Boasting or bragging is speaking with excessive pride and self-satisfaction about one's achievements, possessions, or abilities.

Boasting occurs when someone feels a sense of satisfaction or when someone feels that whatever occurred proves their superiority and is recounting accomplishments so that others will feel admiration or envy.

Individuals construct an image of themselves, a personal identity, and present themselves in a manner that is consistent with that image. Theodore Millon theorized that in self-presentation, individuals seek to balance boasting against discrediting themselves with excessive self-promotion or being caught blatantly misrepresenting themselves. Studies show that people often have a limited ability to perceive how their efforts at self-presentation are actually impacting their acceptance and likeability by others.

Forms of bragging 
Although a brag can be as straightforward as a simple claim to riches or greatness, it often assumes a variety of more subtle forms in order to shield the speaker from any opprobrium they might otherwise receive for transgressing the social norms of humility. The most popular of these forms is the humblebrag, a term coined by comedian Harris Wittels, whereby the brag is masked in a complaint. For example, "Dating websites are so much work. Every time I log in, I have like a hundred new messages."

Society and culture

The Ancient Greek book The Characters of Theophrastus devotes a chapter to "The Boastful Man".

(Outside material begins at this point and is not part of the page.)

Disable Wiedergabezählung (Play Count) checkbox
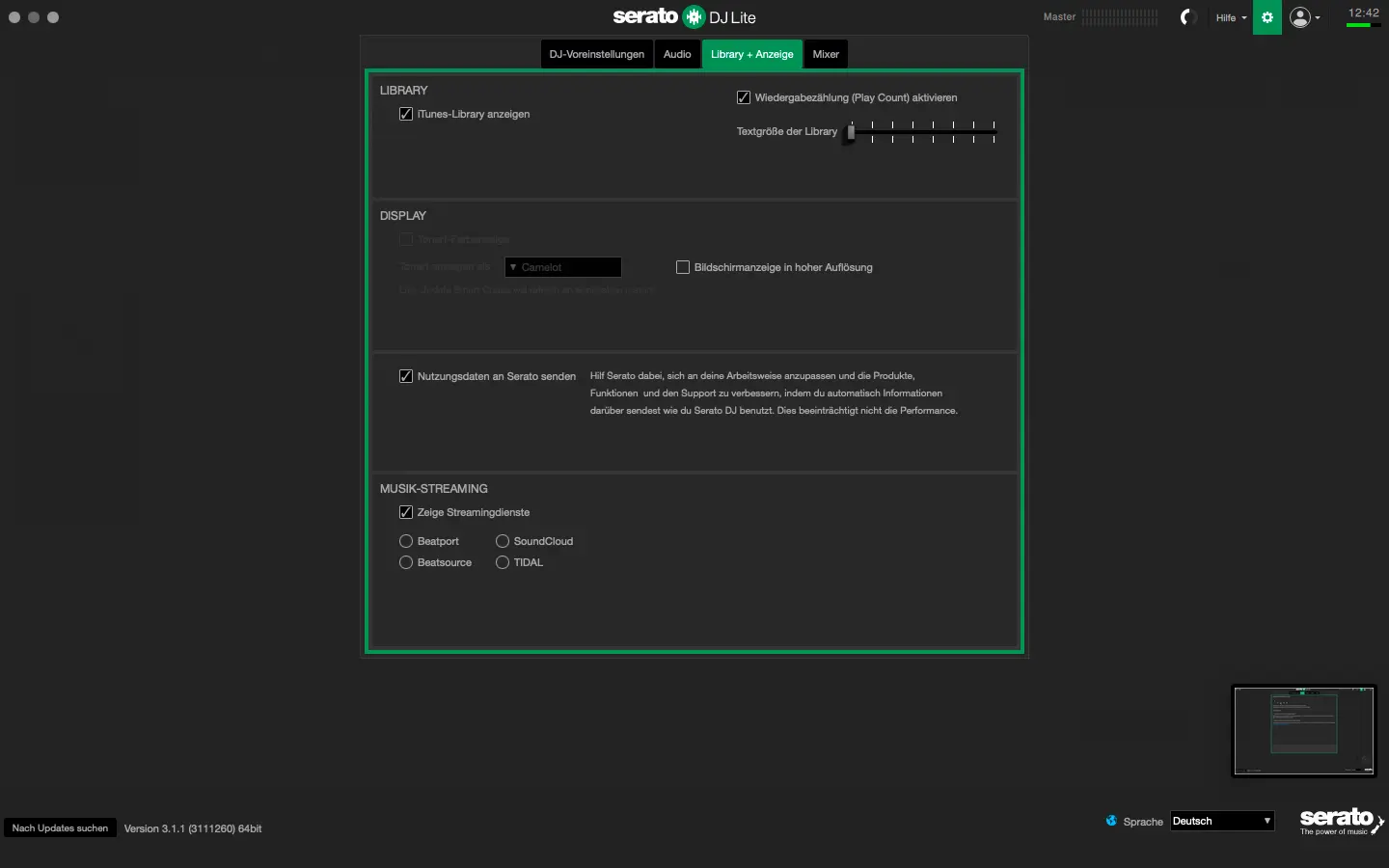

Bēot is Old English for a ritualized boast, vow, threat or promise, which was usually made by an Anglo-Saxon warrior on the eve of or during battle. Bēots can be found in the epic poem Beowulf, including by the hero himself.

A gab (Old Occitan [ˈɡap] for "boast") is a troubadour boasting song.

Boasting and bragging are necessary components of maintaining "face" in some Arab societies.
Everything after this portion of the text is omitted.